Mumbai should have gone for Elevated Rail over the existing suburban network long back, says Gadgil

MUMBAI: Maharashtra government should have gone in for construction of Elevated Rail Track over the existing suburban network of Western and Central Railways from south Mumbai towards at least Ghatkopar and Bandra, said Congress MLC Anant Gadgil.

Speaking to reporters at Mantralaya, Gadgil, an architect and a town planner said he had way back in 1997 recommended construction of such an elevated rail track whereby in times of the recent deluge of August 29 or July 26, 2005, people could have without facing hardships able to leave their workplaces in South Mumbai and head home.

He added that the elevated rail track can be built without disturbing the existing suburban rail network by constructing the elevated track on column beam arches just like the Mono and Metro Rail corridors.
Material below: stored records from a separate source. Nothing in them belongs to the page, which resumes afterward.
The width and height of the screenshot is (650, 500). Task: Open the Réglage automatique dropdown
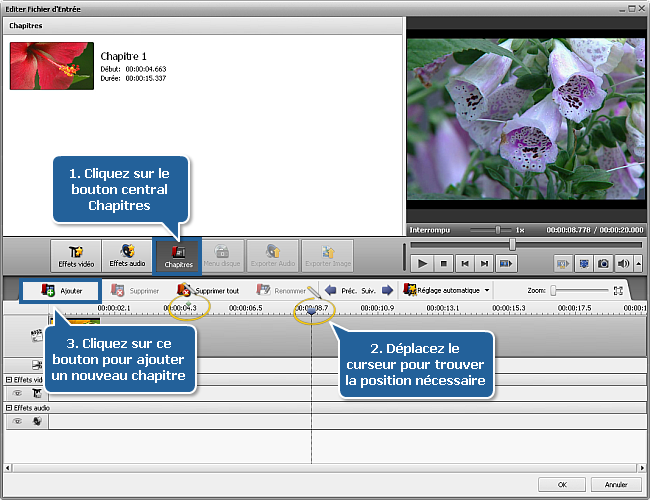tap(447, 291)
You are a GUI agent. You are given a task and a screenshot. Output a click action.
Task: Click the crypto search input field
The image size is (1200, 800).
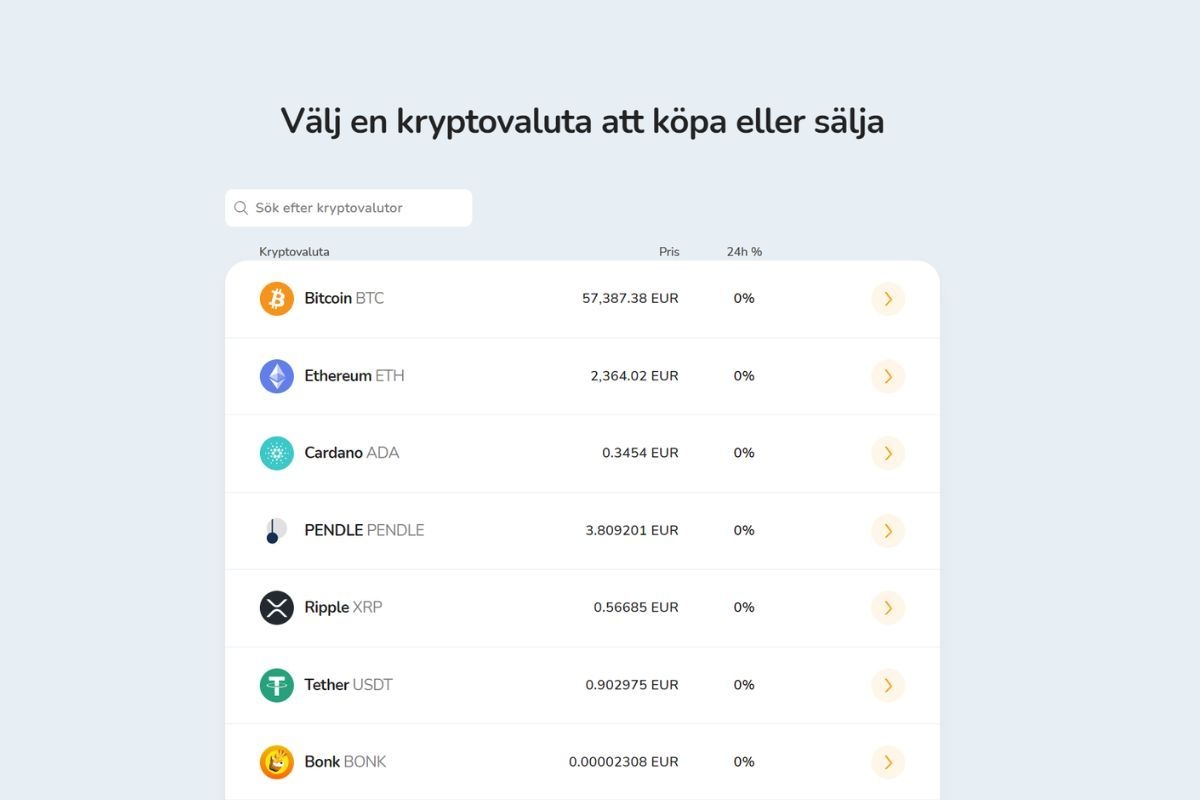[349, 207]
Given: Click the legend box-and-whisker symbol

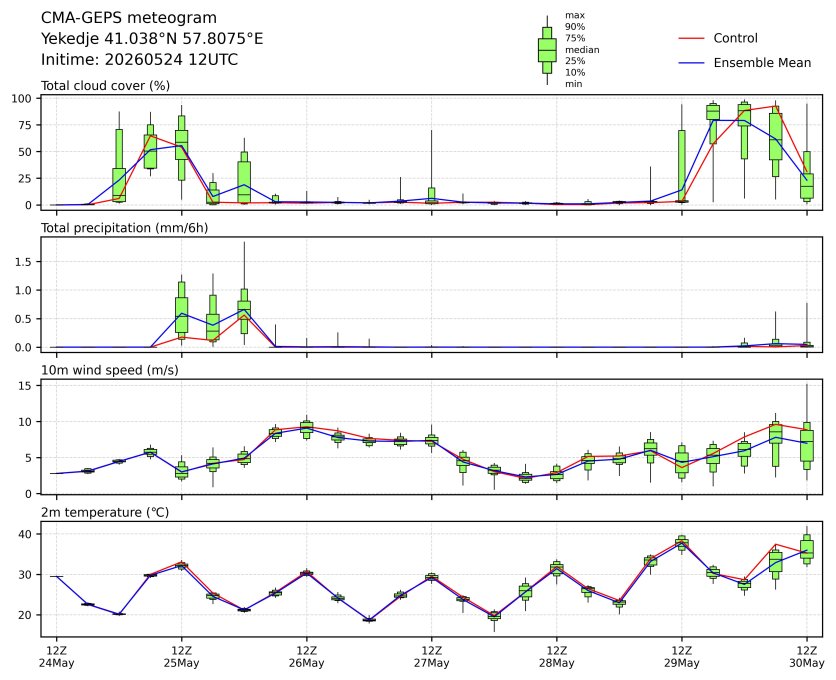Looking at the screenshot, I should click(547, 50).
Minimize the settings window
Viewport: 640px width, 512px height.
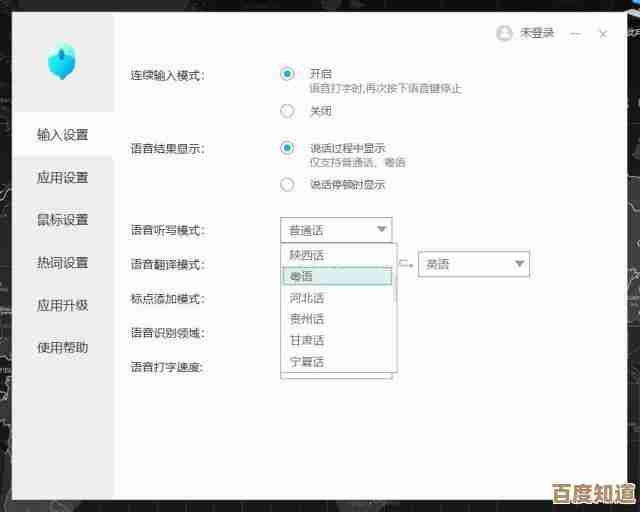coord(574,34)
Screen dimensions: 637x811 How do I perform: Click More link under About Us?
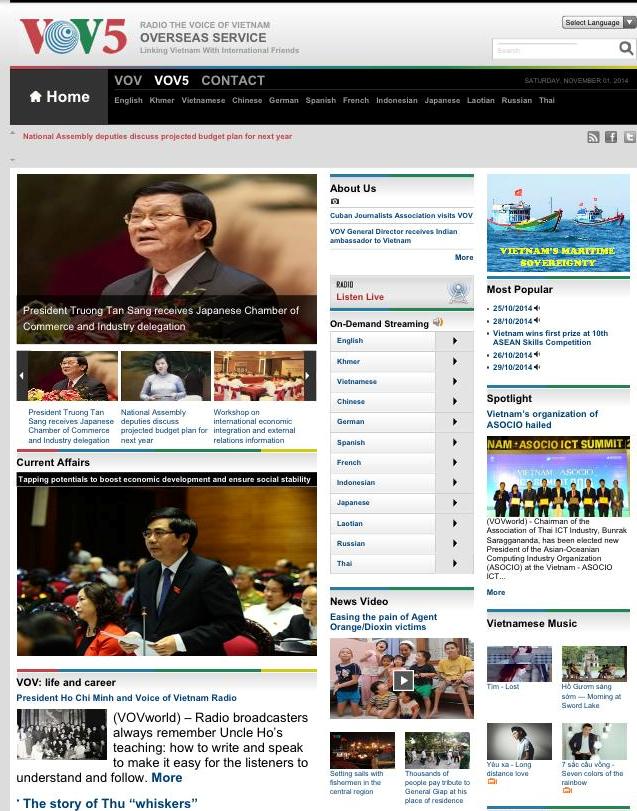(464, 258)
“At times when heavy rains disrupt rail and road traffic, the elevated rail track can function and ease the situation on the ground. Prior to the July 26, 2005 deluge, I had warned the government to take remedial measures or else the metropolis will face devastation in near future,” he said.

Calling for an end to granting additional Floor Space Index (FSI) in Mumbai, Gadgil advocated the need for creating self-contained sub-growth centers between the triangle of Mumbai-Pune-Nashik region.

He said that these sub-growth centers should be self-contained in terms of industries, residential premises, schools and so on.

He added that there is a limit to which the city can grow and steps need to be taken to take the pressure off the metropolis.

Gadgil further said the drainage system that exists today was laid down by the British Improvement Trust (BIT) way back in 1932, of which we have only been able to replace 60 per cent of it.

“In the town planning schemes in eastern suburbs of Wadala, Sewri, Bandra-Khar or Parsi Colony in Dadar, the British had earmarked an area of 15 to 20 feet around the buildings for earth and gardens that soaked up excess rains,” he said.

Now in the process of allowing parking spaces, these open spaces have been concretized creating heat spots which are primarily responsible for decrease in the rainfall, he added.

Referring to the storm water drainage system, he said that at present the government is only spending on its maintenance and not on upgradation.

Gadgil said out of eight to nine pumping stations required for the city, only six have been built.